## Brano da leggere
T.A.R. Sicilia Catania Sez. I, Sent., 11-01-2011, n. 7 Giustizia amministrativa

Sentenza scelta dal dott. Domenico Cirasole direttore del sito giuridico http://www.gadit.it/

Svolgimento del processo e motivi della decisione

I Con atto del 20 aprile 2006, rogato dalla ricorrente, l’A.N.F.M.E.I.D.G. ha alienato alla società " F. " s.r.l. un immobile dichiarato, con decreto dell’Assessore regionale ai BB. CC. AA. del 16 maggio 1995 n. 1979, di particolare interesse storicoartistico, ai sensi della Legge 1089/1939 e successive modificazioni ed integrazioni.

Con istanza del 24.6.2003, la predetta Associazione aveva richiesto alla Soprintendenza resistente l’autorizzazione alla vendita, anche perché non in grado di sostenere gli ingenti costi di manutenzione.

La chiesta autorizzazione, unitamente al contestuale programma di interventi con mutamento della destinazione d’uso, veniva rilasciata con provvedimento del 31.3.2006, prot. n. 5731/03.

Il trasferimento del 20.4.2006 sopra indicato veniva sottoposto alla condizione sospensiva che nessuno degli Enti, aventi per legge diritto a prelazione ai sensi del D.Lgs. n.42 del 22 gennaio 2004, esercitasse nei termini di legge tale diritto.

L’Associazione alienante e la società acquirente, in data 21 aprile 2006, nel rispetto dei termini e di quanto previsto all’art. 59 del citato decreto, notificavano alla Soprintendenza dei Beni Culturali ed Ambientali di Catania il relativo atto di denuncia.

Nei termini indicati nel D.Lgs. 22 gennaio 2004 n. 42, nessuno degli Enti abilitati dalla legge all’esercizio del diritto di prelazione esercitava tale diritto.

## Dati grezzi
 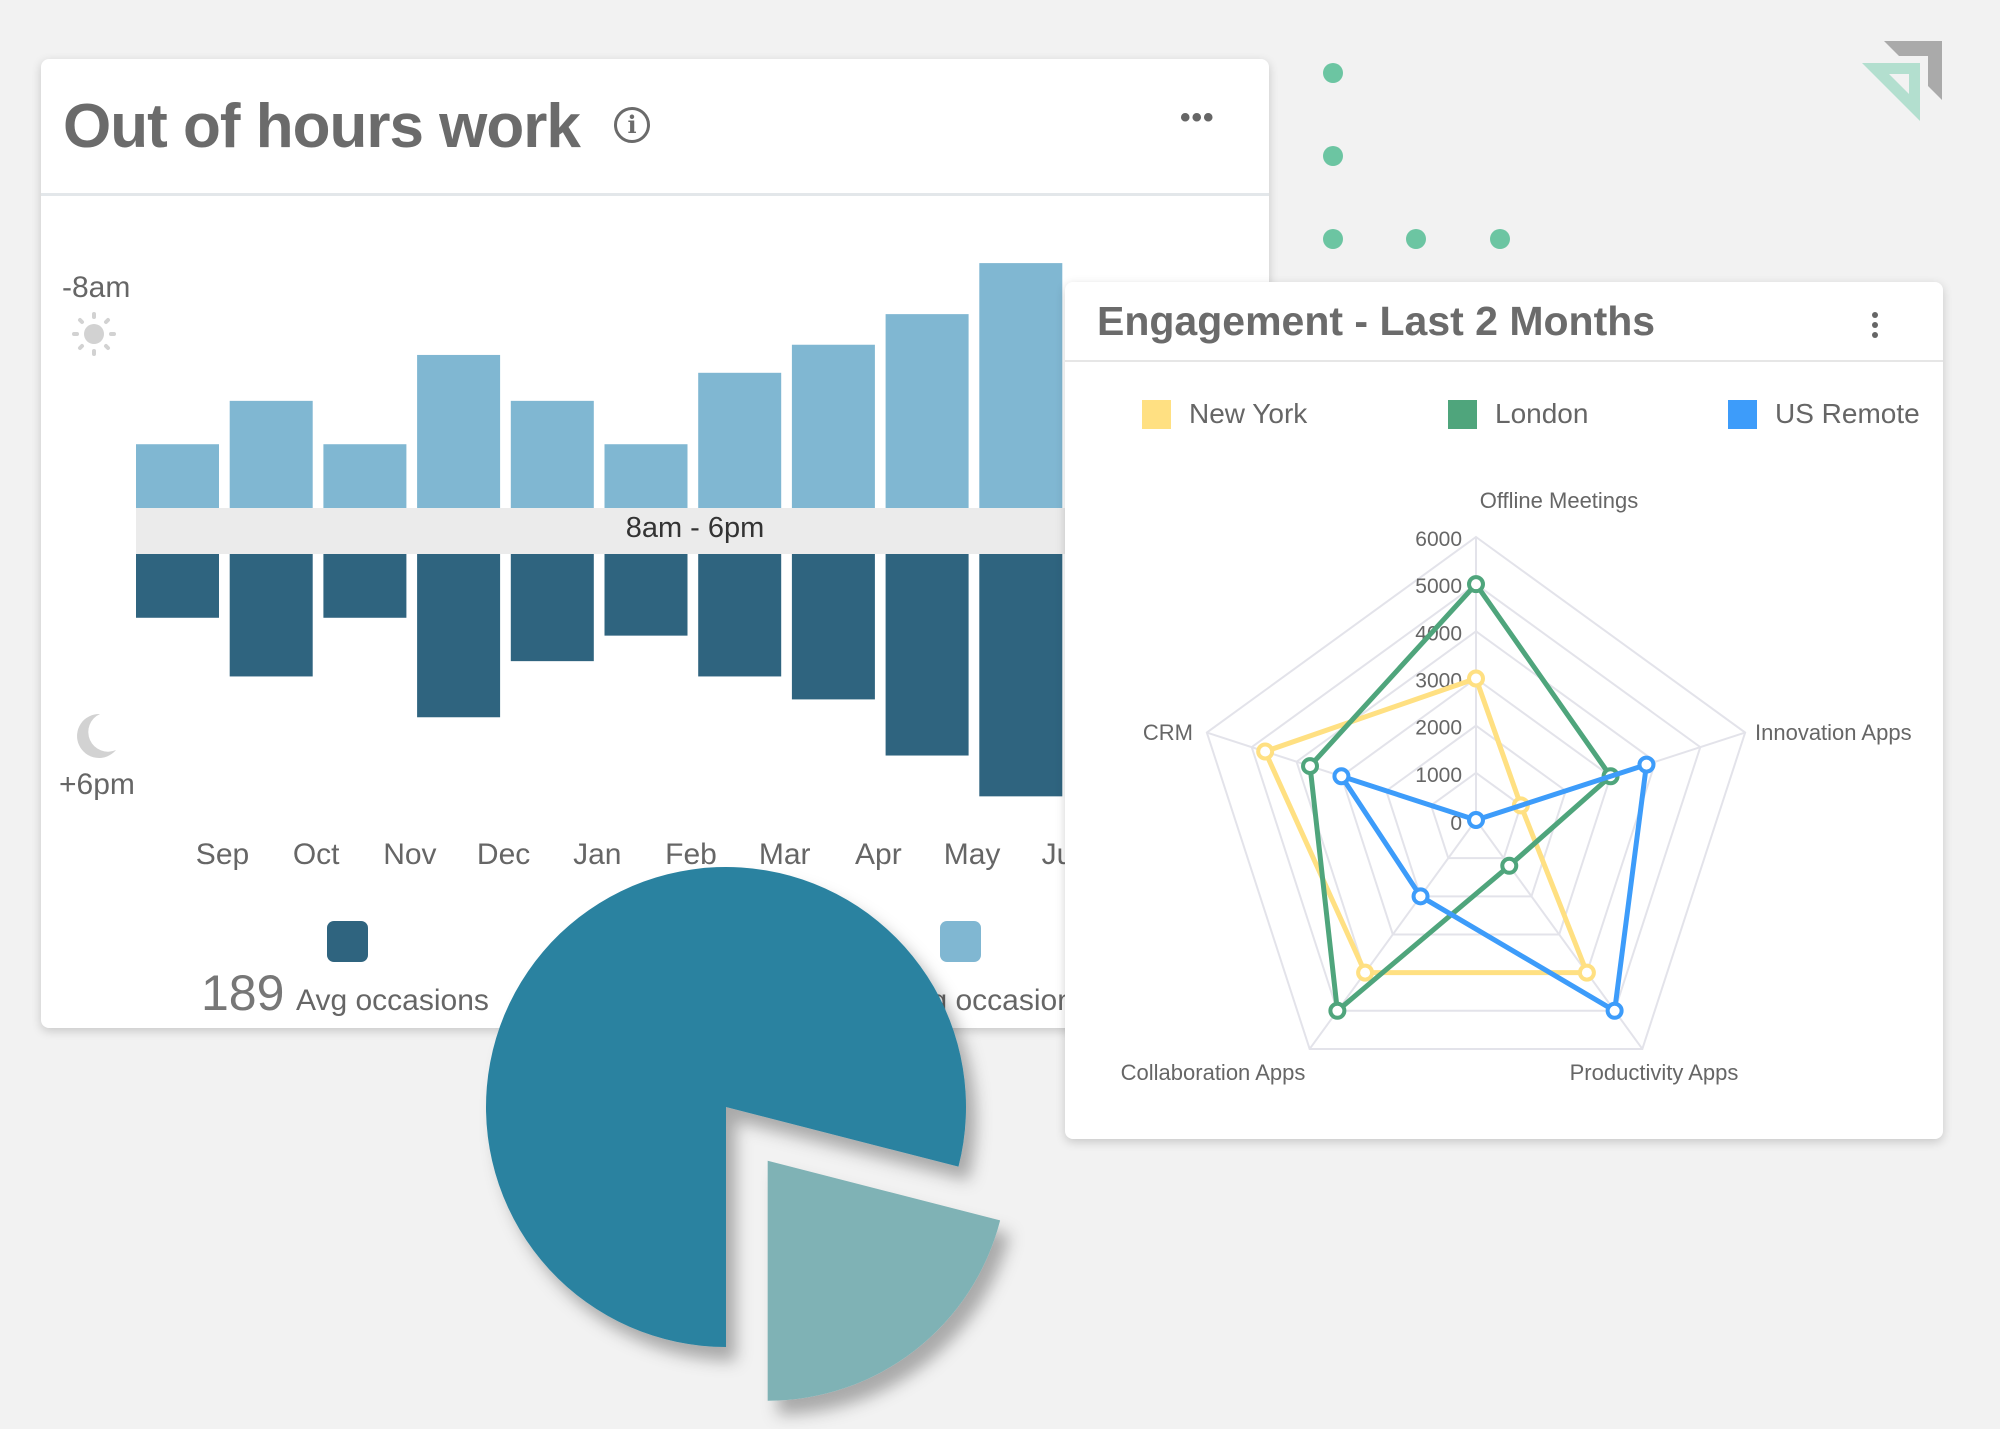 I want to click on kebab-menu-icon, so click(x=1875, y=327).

## Da fare
Scrivi il seguito della sentenza sulla vendita dell'immobile di interesse storico-artistico, riprendendo subito dopo l'ultima frase riportata.

## Risposta
In particolare, la Soprintendenza ai BB.CC. di Catania, la Regione SicilianaAssessorato dei Beni Culturali ed Ambientali e della Pubblica Istruzione e il Ministero per i Beni e le Attività Culturali Dipartimento per i Beni Archivistici e Librari rinunziavano esplicitamente all’esercizio del diritto di prelazione.

In conseguenza di quanto da ultimo esposto, il giorno 4 agosto 2006, con atto annotato al n. 22084 del Rep. e al n.11.048 della Racc., la ricorrente, nella sua qualità di notaio, rogava l’atto di "avveramento della condizione sospensiva" apposta al rogito del 20 aprile 2006, quindi, la parte venditrice (A.) trasferiva alla società acquirente il possesso materiale dell’immobile sopra descritto.

Successivamente, la Soprintendenza per i Beni Culturali e Ambientali di Catania richiedeva all’Assessorato alla cultura di Catania di accertare la natura del terreno sul quale insiste l’immobile oggetto della controversia.

L’Amministrazione interpellata, con nota prot. 11 giugno 2009, n. 1008, affermava che "la Casa del Mutilato è stata realizzata su terreno donato dal Comune di Catania, con vincolo finalizzato alla costruzione della Casa del Mutilato".

Di seguito a detto accertamento, la Soprintendenza per i Beni Culturali e Ambientali di Catania, con nota del 6 ottobre 2009 prot. 2997/Area, annullava, in autotutela, la nota prot. 31 marzo 2006 n. 5731/03, con la quale era stata rilasciata l’autorizzazione sopra indicata.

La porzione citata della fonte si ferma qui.